Syrian Melkite Greek Catholic archbishop (born 1968)

Georges Masri (born 26 May 1968) is a Syrian Melkite Catholic hierarch, who has served as the Archbishop of Aleppo since his appointment in 2021.

== Biography ==
=== Early life and priesthood ===
Georges Masri was born on 26 May 1968 in Aleppo, Syria. He began his philosophical and theological studies at St. Anne Patriarchal Seminary in Rabieh, Lebanon, in 1987, but due to political instability and interruptions to his studies, he returned to Aleppo and completed his military service. In 1995, he continued his theological studies at St. Paul Institute in Harissa-Daraoun, Lebanon, and finished them at the Jean-Marie Viannet Seminary in Ars-sur-Formans, France.

He was ordained a priest for the Archeparchy of Aleppo on 24 April 1999. Following his ordination, he served in various pastoral roles within the archeparchy, eventually bbecoming the syncellus and elevated to the rank of archimandrite on 15 August 2013 by Archbishop Jean-Clément Jeanbart.

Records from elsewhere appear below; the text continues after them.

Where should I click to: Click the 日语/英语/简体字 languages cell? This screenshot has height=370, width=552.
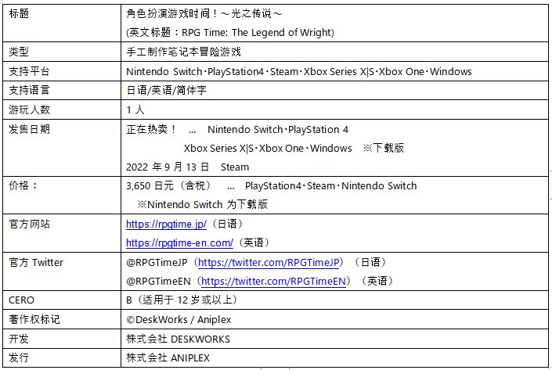(x=334, y=90)
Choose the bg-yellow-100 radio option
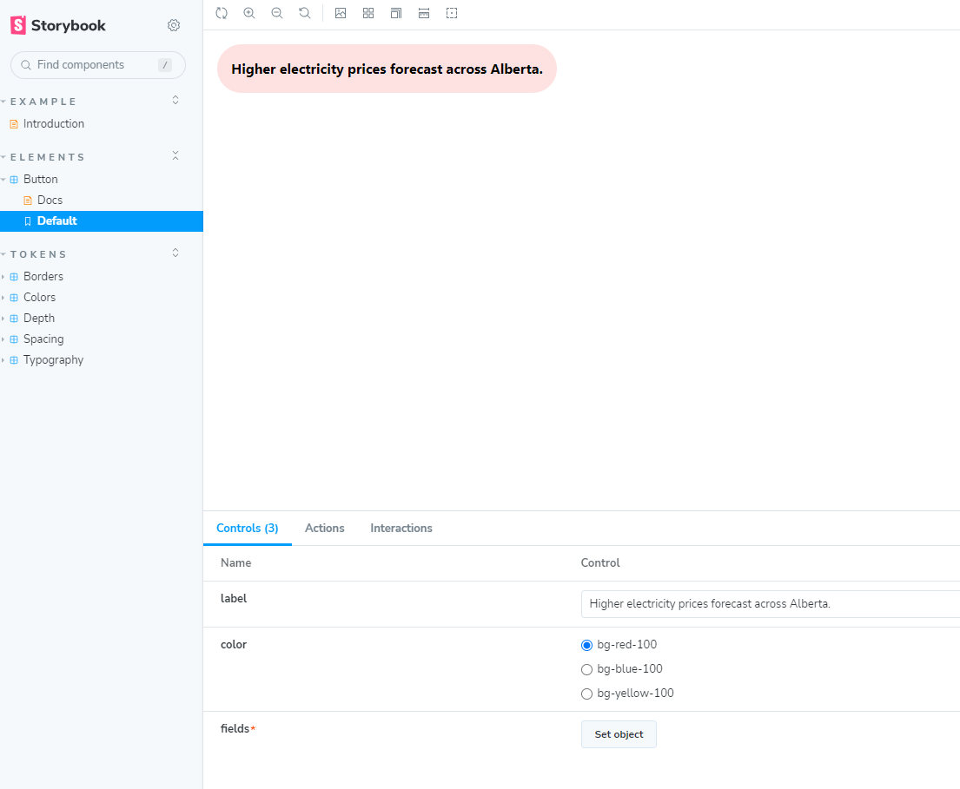This screenshot has height=789, width=960. (x=586, y=694)
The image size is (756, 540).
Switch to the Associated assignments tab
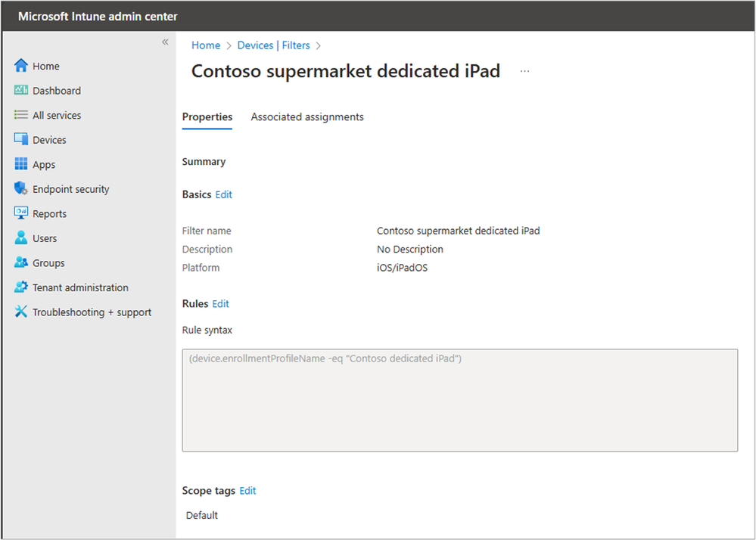tap(307, 117)
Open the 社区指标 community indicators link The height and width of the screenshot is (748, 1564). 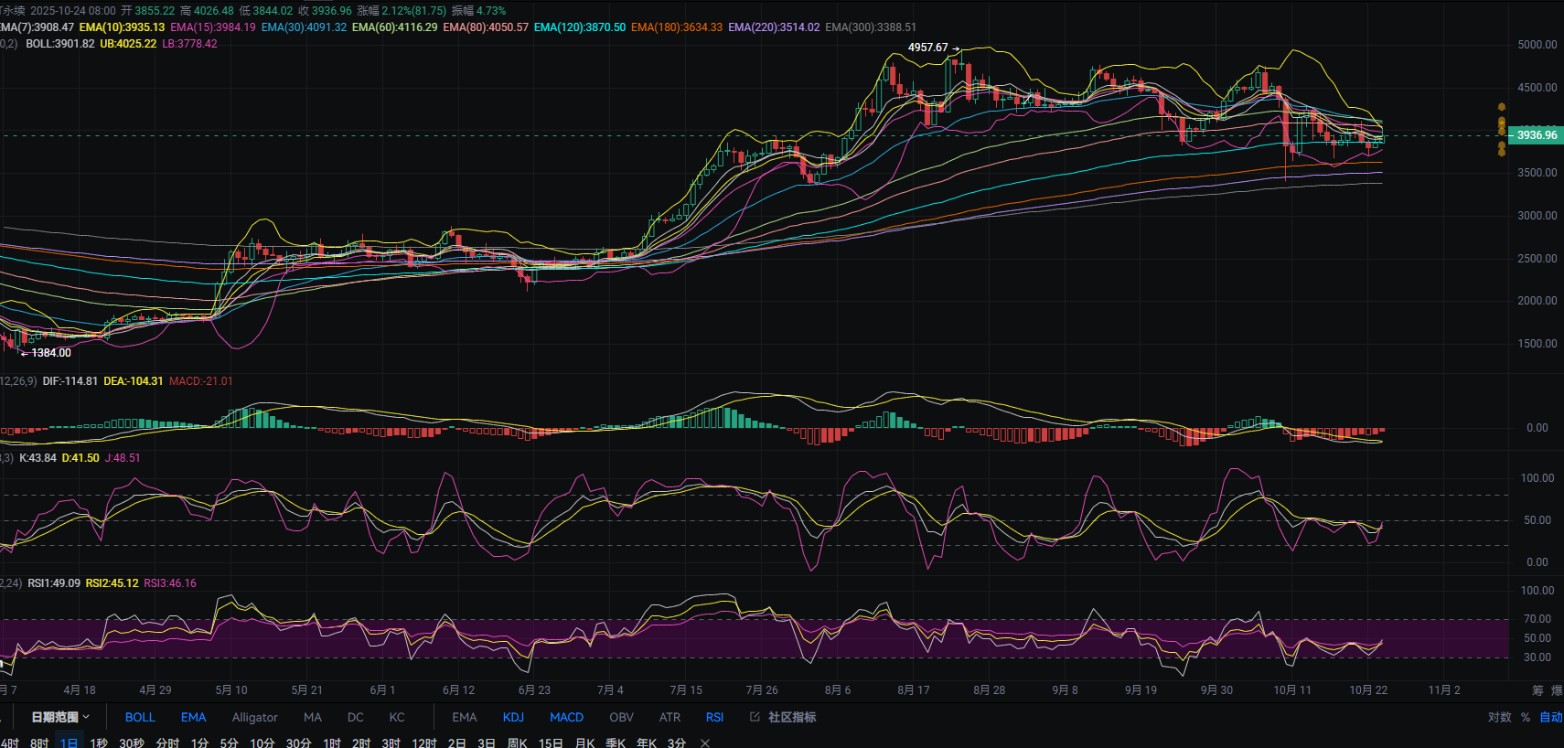pos(791,717)
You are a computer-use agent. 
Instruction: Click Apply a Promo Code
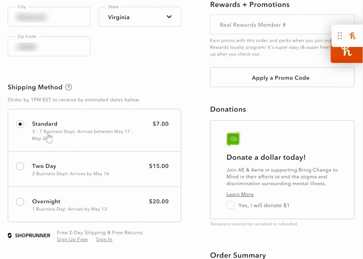coord(281,77)
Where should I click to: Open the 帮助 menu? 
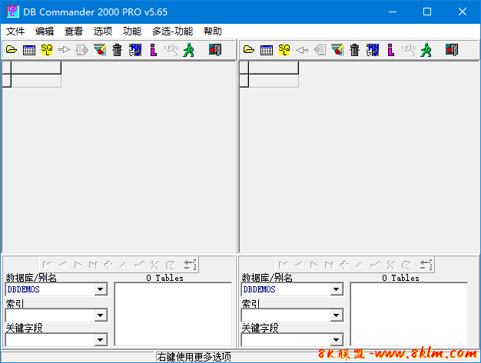coord(213,31)

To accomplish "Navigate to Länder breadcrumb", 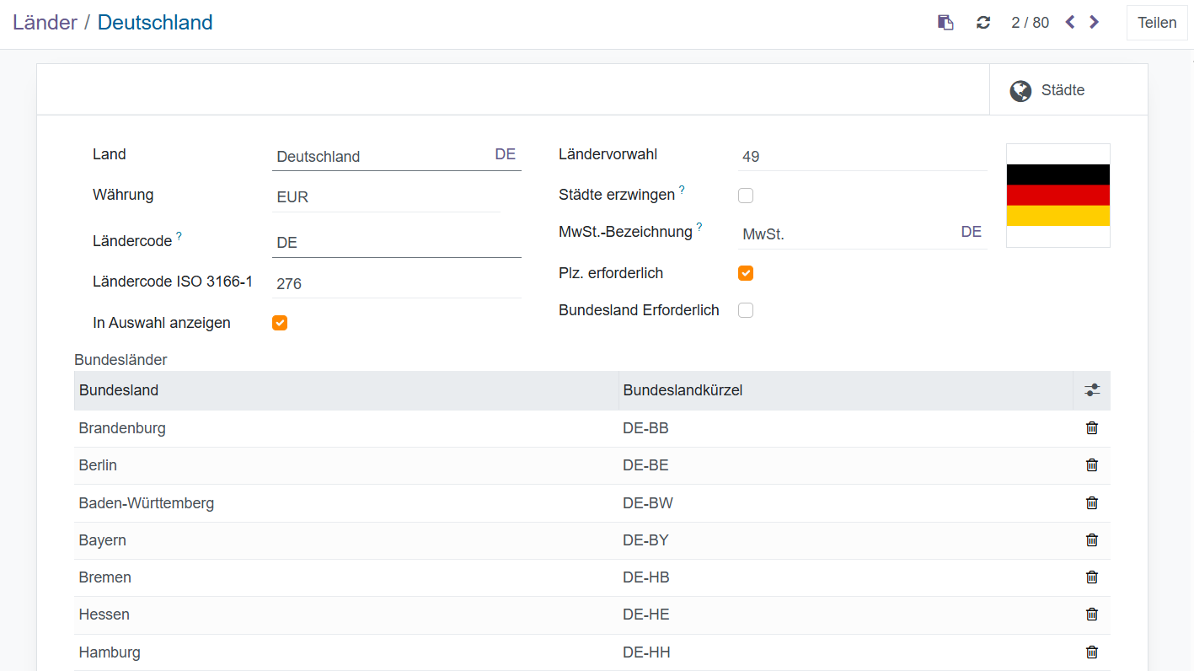I will point(46,23).
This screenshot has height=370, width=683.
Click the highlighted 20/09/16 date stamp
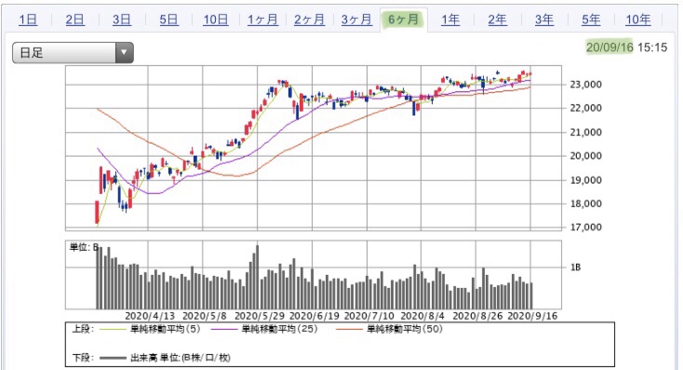tap(609, 48)
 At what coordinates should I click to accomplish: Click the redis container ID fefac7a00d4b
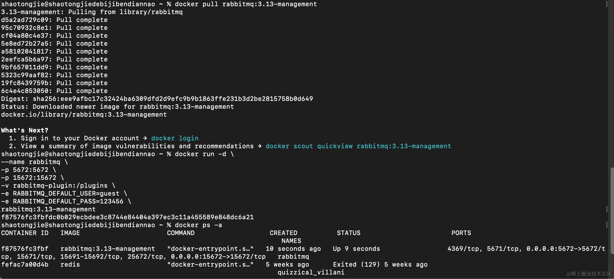point(25,264)
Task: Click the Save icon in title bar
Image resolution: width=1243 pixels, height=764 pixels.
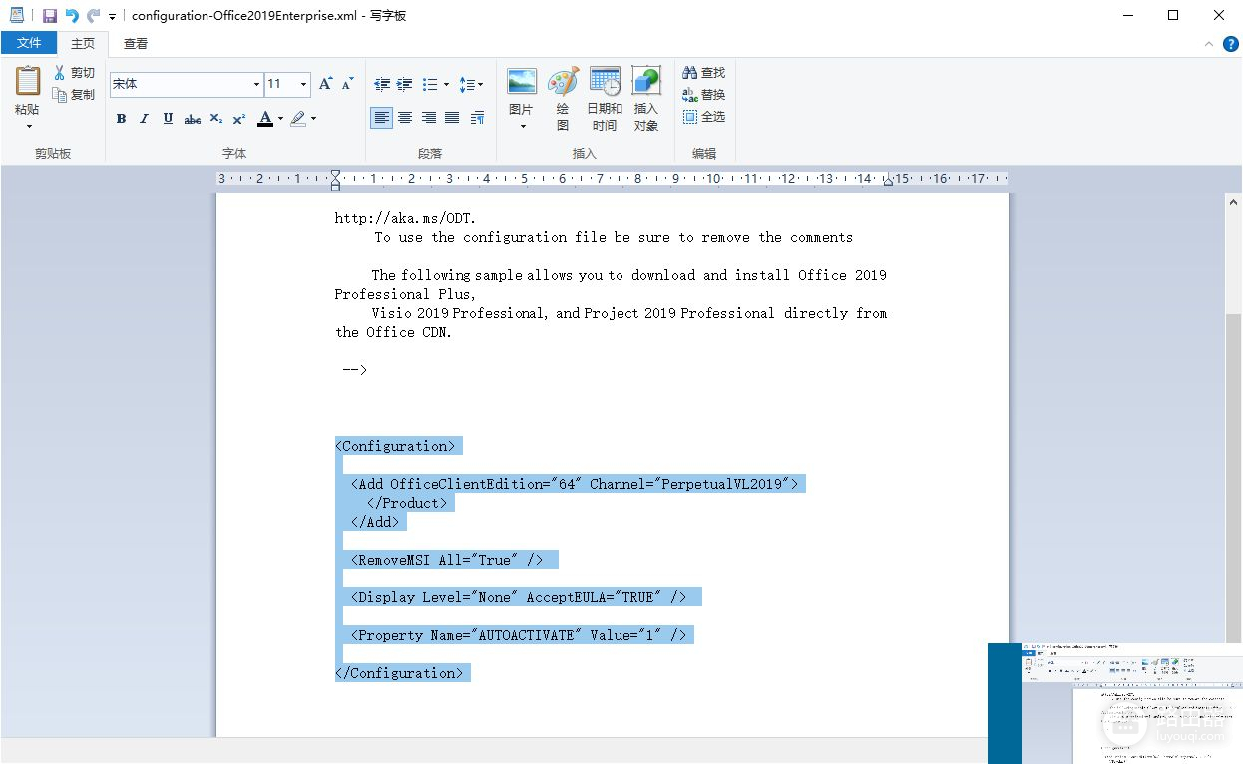Action: [49, 16]
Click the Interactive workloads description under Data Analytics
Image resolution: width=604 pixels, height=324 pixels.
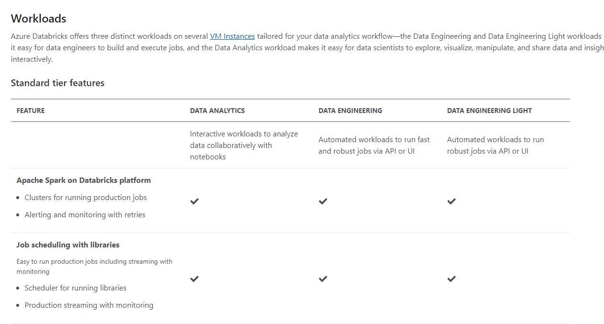244,145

=== Episcopal ministry ===
On 26 June 2021, the Synod of Bishops of the Melkite Greek Catholic Church elected Masri to succeed the retiring Jean-Clément Jeanbart. Pope Francis granted his assent to the election on 17 September 2021. He was consecrated as an archbishop on 27 November 2021 by Patriarch Youssef Absi, with Jean-Clément Jeanbart and Nicolas Antiba serving as co-consecrators.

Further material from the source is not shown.